Bugün Türkiye ekonomisinin kredi derecelendirme kuruluşlarıyla yaşadığı mücadeleyi ve bu kuruluşların ekonomide yaşattıkları olumsuz algıyı anlatmaya çalışacağım.
Kredi derecelendirme kuruluşlarının verdikleri notları çok önemsemesek de, bu kuruluşların hem ülke için verdikleri notlar hem de ülke bankaları ve finansal kuruluşlarına verdikleri notlar ile oluşan yüksek risk primi sonrasında artan yüksek faizlerin ekonomi için önemli bir tehdit olduğu açık.
Yani düşük not, yüksek faiz ve sürekli borç ihtiyacı ile oluşan kısır döngü.
Bu döngü aslında yüksek faiz oranlarında borç vermek isteyen finansal kuruluşlar ve kendilerine sürekli müşteri sağlayan kredi derecelendirme kuruluşları için tam da istenilen bir şey.
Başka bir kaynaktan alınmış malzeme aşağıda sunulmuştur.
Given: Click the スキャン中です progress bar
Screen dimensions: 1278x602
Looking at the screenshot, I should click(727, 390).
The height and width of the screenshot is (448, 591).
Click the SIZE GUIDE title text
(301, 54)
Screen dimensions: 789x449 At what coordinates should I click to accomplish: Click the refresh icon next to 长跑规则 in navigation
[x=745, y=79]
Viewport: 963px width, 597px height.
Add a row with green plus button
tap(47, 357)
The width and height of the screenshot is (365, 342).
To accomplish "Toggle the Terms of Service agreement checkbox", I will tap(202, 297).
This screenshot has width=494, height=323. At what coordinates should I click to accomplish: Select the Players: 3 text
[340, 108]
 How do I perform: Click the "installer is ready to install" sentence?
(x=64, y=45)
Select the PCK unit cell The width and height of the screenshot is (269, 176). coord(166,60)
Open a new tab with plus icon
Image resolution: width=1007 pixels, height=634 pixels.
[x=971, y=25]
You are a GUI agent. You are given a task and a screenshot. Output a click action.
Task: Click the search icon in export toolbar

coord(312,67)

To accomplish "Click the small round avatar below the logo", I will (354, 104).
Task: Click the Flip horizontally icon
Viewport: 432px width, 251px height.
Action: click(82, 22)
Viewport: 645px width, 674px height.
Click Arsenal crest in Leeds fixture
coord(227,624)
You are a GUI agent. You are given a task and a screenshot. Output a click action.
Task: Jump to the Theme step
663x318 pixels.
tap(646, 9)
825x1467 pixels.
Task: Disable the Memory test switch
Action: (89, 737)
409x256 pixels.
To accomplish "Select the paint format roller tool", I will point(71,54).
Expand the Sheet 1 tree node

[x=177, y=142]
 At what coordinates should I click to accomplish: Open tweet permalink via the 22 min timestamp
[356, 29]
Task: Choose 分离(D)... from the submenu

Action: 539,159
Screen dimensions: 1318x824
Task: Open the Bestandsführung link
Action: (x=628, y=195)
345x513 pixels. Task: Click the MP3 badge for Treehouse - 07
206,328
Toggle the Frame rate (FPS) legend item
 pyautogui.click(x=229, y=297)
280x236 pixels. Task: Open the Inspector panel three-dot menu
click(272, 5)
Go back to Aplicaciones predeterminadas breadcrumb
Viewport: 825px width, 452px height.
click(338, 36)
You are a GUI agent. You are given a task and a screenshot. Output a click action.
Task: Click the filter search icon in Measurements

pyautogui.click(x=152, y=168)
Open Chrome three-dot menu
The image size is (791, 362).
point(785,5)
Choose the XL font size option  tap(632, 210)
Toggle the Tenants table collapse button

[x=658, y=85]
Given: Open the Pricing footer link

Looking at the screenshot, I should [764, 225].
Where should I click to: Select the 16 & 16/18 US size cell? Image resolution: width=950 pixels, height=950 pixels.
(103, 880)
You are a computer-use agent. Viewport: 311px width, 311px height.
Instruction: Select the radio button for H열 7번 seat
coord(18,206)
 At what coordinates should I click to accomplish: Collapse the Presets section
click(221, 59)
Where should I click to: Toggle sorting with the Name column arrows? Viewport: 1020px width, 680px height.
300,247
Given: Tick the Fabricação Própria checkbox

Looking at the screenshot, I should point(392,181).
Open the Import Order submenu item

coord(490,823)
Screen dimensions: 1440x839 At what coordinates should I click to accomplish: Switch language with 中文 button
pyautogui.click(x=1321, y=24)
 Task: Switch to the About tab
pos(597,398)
Kredi derecelendirme kuruluşlarının da bu döngünün kendi lehlerine çalışması için sürekli bunun üzerinde çalıştıklarını ve algı oluşturduklarının gördük. Türkiye ekonomisi gerçekten bu döngü nedeniyle kredi derecelendirme kuruluşlarından yıllarca çok çekti.
TÜRKİYE’YE YATIRIM YAPILABİR SEVİYEDE NE ZAMAN NOT VERDİLER?
Türkiye, Standard&Poor’s ve Moody’s tarafından ilk defa 1992 yılında yatırım yapılabilir seviyede notlandırıldı. Bu notlar Moody’s tarafından 1993 yılında, Standard&Poor’s tarafından da 1994 yılında tekrar geri alındı.
1994 yılından 2012 yılına kadar Türkiye ekonomisini verdikleri not yatırım yapılabilir seviyenin altında iken, geçen 18 yılın ardından 2012 yılında Fitch, 2013 yılında ise Moody’s Türkiye’ye yatırım yapılabilir seviyede not verdiler.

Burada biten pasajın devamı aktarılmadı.